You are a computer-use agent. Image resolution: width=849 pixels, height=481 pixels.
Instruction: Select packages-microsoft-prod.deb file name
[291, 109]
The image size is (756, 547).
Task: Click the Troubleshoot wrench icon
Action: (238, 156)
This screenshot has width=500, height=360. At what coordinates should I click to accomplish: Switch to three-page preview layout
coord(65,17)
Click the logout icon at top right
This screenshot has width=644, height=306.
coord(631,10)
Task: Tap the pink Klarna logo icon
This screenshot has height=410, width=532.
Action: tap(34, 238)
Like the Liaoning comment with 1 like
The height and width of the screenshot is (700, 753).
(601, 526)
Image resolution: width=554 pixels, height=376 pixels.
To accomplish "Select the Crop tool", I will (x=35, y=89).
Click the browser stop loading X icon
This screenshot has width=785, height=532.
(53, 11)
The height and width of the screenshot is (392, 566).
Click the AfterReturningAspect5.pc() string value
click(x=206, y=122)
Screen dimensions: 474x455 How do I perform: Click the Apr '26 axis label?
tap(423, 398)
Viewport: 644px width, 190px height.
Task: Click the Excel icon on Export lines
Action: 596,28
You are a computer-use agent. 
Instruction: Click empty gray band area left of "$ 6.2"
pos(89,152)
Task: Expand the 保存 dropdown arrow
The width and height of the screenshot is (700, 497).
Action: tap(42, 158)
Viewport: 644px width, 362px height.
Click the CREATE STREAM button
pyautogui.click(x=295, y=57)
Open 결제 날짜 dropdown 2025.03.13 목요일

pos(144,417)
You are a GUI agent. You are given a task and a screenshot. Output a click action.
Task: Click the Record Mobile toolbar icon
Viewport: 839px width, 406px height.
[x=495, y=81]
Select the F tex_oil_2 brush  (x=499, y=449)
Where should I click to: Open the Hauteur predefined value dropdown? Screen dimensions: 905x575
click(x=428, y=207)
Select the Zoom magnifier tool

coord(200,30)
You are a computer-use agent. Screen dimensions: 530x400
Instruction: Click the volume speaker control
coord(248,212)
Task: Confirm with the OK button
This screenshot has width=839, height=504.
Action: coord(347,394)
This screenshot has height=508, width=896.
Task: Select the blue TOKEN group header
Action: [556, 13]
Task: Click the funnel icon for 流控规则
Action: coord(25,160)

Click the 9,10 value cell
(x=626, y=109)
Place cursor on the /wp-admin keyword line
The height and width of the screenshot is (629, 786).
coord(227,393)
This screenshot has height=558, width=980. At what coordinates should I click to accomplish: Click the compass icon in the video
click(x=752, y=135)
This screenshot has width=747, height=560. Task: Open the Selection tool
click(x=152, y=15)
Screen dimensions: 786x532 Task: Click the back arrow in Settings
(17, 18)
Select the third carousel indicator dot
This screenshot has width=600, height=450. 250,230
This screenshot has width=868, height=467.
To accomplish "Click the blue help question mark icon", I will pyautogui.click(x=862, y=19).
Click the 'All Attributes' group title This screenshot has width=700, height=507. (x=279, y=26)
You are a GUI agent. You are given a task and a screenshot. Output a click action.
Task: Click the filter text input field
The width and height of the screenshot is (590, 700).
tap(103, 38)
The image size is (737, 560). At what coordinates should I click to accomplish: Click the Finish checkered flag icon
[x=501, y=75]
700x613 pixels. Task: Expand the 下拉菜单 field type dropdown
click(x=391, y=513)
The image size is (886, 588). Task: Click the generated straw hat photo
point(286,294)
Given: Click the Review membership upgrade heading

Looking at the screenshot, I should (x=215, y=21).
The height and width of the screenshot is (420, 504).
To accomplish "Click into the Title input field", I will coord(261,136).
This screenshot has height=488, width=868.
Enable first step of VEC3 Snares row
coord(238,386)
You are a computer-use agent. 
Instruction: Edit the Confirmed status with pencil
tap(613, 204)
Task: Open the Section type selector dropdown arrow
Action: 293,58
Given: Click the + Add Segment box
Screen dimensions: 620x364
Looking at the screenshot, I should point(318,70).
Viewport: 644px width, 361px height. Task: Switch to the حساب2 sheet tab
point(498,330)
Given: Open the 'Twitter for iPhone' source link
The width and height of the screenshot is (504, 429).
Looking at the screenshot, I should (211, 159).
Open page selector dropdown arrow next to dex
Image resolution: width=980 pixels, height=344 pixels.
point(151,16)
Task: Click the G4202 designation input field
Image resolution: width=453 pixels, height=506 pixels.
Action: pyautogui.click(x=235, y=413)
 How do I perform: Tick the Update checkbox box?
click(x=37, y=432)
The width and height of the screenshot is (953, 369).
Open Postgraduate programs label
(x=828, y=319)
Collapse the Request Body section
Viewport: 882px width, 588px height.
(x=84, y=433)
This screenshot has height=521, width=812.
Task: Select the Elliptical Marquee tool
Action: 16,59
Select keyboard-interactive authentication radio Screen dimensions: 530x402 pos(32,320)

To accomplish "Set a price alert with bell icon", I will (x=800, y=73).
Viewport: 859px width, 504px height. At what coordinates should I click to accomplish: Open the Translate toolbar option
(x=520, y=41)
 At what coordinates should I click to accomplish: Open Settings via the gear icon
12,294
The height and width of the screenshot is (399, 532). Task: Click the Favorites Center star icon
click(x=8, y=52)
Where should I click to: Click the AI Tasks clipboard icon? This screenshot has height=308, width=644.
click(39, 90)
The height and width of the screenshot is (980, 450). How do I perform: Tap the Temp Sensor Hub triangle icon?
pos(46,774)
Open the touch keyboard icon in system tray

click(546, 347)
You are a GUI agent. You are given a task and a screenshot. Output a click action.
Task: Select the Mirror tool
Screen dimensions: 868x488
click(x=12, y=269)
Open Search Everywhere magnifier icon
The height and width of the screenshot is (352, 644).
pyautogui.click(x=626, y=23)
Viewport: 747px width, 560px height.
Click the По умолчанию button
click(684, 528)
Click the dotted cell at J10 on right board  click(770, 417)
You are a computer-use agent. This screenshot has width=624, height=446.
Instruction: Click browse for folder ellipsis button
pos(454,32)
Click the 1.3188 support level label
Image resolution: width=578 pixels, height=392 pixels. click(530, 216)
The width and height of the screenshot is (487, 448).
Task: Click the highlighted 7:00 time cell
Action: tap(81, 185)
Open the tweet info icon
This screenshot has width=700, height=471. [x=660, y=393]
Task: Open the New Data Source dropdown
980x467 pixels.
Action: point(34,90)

*****

» Prompt
Each record should come back exactly as written.

» Task result
You are a computer-use agent. Image resolution: width=849 pixels, height=481 pixels.
Instruction: Select packages-microsoft-prod.deb file name
[291, 109]
The image size is (756, 547).
Task: Click the Troubleshoot wrench icon
Action: (238, 156)
This screenshot has width=500, height=360. At what coordinates should I click to accomplish: Switch to three-page preview layout
coord(65,17)
Click the logout icon at top right
This screenshot has width=644, height=306.
coord(631,10)
Task: Tap the pink Klarna logo icon
This screenshot has height=410, width=532.
Action: tap(34, 238)
Like the Liaoning comment with 1 like
The height and width of the screenshot is (700, 753).
(601, 526)
Image resolution: width=554 pixels, height=376 pixels.
To accomplish "Select the Crop tool", I will (x=35, y=89).
Click the browser stop loading X icon
This screenshot has width=785, height=532.
(53, 11)
The height and width of the screenshot is (392, 566).
Click the AfterReturningAspect5.pc() string value
click(x=206, y=122)
Screen dimensions: 474x455 How do I perform: Click the Apr '26 axis label?
tap(423, 398)
Viewport: 644px width, 190px height.
Task: Click the Excel icon on Export lines
Action: 596,28
You are a computer-use agent. 
Instruction: Click empty gray band area left of "$ 6.2"
pos(89,152)
Task: Expand the 保存 dropdown arrow
The width and height of the screenshot is (700, 497).
Action: tap(42, 158)
Viewport: 644px width, 362px height.
Click the CREATE STREAM button
pyautogui.click(x=295, y=57)
Open 결제 날짜 dropdown 2025.03.13 목요일

pos(144,417)
You are a GUI agent. You are given a task and a screenshot. Output a click action.
Task: Click the Record Mobile toolbar icon
Viewport: 839px width, 406px height.
[x=495, y=81]
Select the F tex_oil_2 brush  (x=499, y=449)
Where should I click to: Open the Hauteur predefined value dropdown? Screen dimensions: 905x575
click(x=428, y=207)
Select the Zoom magnifier tool

coord(200,30)
You are a computer-use agent. Screen dimensions: 530x400
Instruction: Click the volume speaker control
coord(248,212)
Task: Confirm with the OK button
This screenshot has width=839, height=504.
Action: coord(347,394)
This screenshot has height=508, width=896.
Task: Select the blue TOKEN group header
Action: [556, 13]
Task: Click the funnel icon for 流控规则
Action: coord(25,160)

Click the 9,10 value cell
(x=626, y=109)
Place cursor on the /wp-admin keyword line
The height and width of the screenshot is (629, 786).
coord(227,393)
This screenshot has height=558, width=980. At what coordinates should I click to accomplish: Click the compass icon in the video
click(x=752, y=135)
This screenshot has width=747, height=560. Task: Open the Selection tool
click(x=152, y=15)
Screen dimensions: 786x532 Task: Click the back arrow in Settings
(17, 18)
Select the third carousel indicator dot
This screenshot has width=600, height=450. 250,230
This screenshot has width=868, height=467.
To accomplish "Click the blue help question mark icon", I will pyautogui.click(x=862, y=19).
Click the 'All Attributes' group title This screenshot has width=700, height=507. (x=279, y=26)
You are a GUI agent. You are given a task and a screenshot. Output a click action.
Task: Click the filter text input field
The width and height of the screenshot is (590, 700).
tap(103, 38)
The image size is (737, 560). At what coordinates should I click to accomplish: Click the Finish checkered flag icon
[x=501, y=75]
700x613 pixels. Task: Expand the 下拉菜单 field type dropdown
click(x=391, y=513)
The image size is (886, 588). Task: Click the generated straw hat photo
point(286,294)
Given: Click the Review membership upgrade heading

Looking at the screenshot, I should (x=215, y=21).
The height and width of the screenshot is (420, 504).
To accomplish "Click into the Title input field", I will coord(261,136).
This screenshot has height=488, width=868.
Enable first step of VEC3 Snares row
coord(238,386)
You are a computer-use agent. 
Instruction: Edit the Confirmed status with pencil
tap(613, 204)
Task: Open the Section type selector dropdown arrow
Action: 293,58
Given: Click the + Add Segment box
Screen dimensions: 620x364
Looking at the screenshot, I should point(318,70).
Viewport: 644px width, 361px height. Task: Switch to the حساب2 sheet tab
point(498,330)
Given: Open the 'Twitter for iPhone' source link
The width and height of the screenshot is (504, 429).
Looking at the screenshot, I should (211, 159).
Open page selector dropdown arrow next to dex
Image resolution: width=980 pixels, height=344 pixels.
point(151,16)
Task: Click the G4202 designation input field
Image resolution: width=453 pixels, height=506 pixels.
Action: pyautogui.click(x=235, y=413)
 How do I perform: Tick the Update checkbox box?
click(x=37, y=432)
The width and height of the screenshot is (953, 369).
Open Postgraduate programs label
(x=828, y=319)
Collapse the Request Body section
Viewport: 882px width, 588px height.
(x=84, y=433)
This screenshot has height=521, width=812.
Task: Select the Elliptical Marquee tool
Action: 16,59
Select keyboard-interactive authentication radio Screen dimensions: 530x402 pos(32,320)

To accomplish "Set a price alert with bell icon", I will (x=800, y=73).
Viewport: 859px width, 504px height. At what coordinates should I click to accomplish: Open the Translate toolbar option
(x=520, y=41)
 At what coordinates should I click to accomplish: Open Settings via the gear icon
12,294
The height and width of the screenshot is (399, 532). Task: Click the Favorites Center star icon
click(x=8, y=52)
Where should I click to: Click the AI Tasks clipboard icon? This screenshot has height=308, width=644.
click(39, 90)
The height and width of the screenshot is (980, 450). How do I perform: Tap the Temp Sensor Hub triangle icon?
pos(46,774)
Open the touch keyboard icon in system tray

click(546, 347)
You are a GUI agent. You are given a task and a screenshot. Output a click action.
Task: Select the Mirror tool
Screen dimensions: 868x488
click(x=12, y=269)
Open Search Everywhere magnifier icon
The height and width of the screenshot is (352, 644).
pyautogui.click(x=626, y=23)
Viewport: 747px width, 560px height.
Click the По умолчанию button
click(684, 528)
Click the dotted cell at J10 on right board  click(770, 417)
You are a computer-use agent. This screenshot has width=624, height=446.
Instruction: Click browse for folder ellipsis button
pos(454,32)
Click the 1.3188 support level label
Image resolution: width=578 pixels, height=392 pixels. click(530, 216)
The width and height of the screenshot is (487, 448).
Task: Click the highlighted 7:00 time cell
Action: tap(81, 185)
Open the tweet info icon
This screenshot has width=700, height=471. [x=660, y=393]
Task: Open the New Data Source dropdown
980x467 pixels.
Action: point(34,90)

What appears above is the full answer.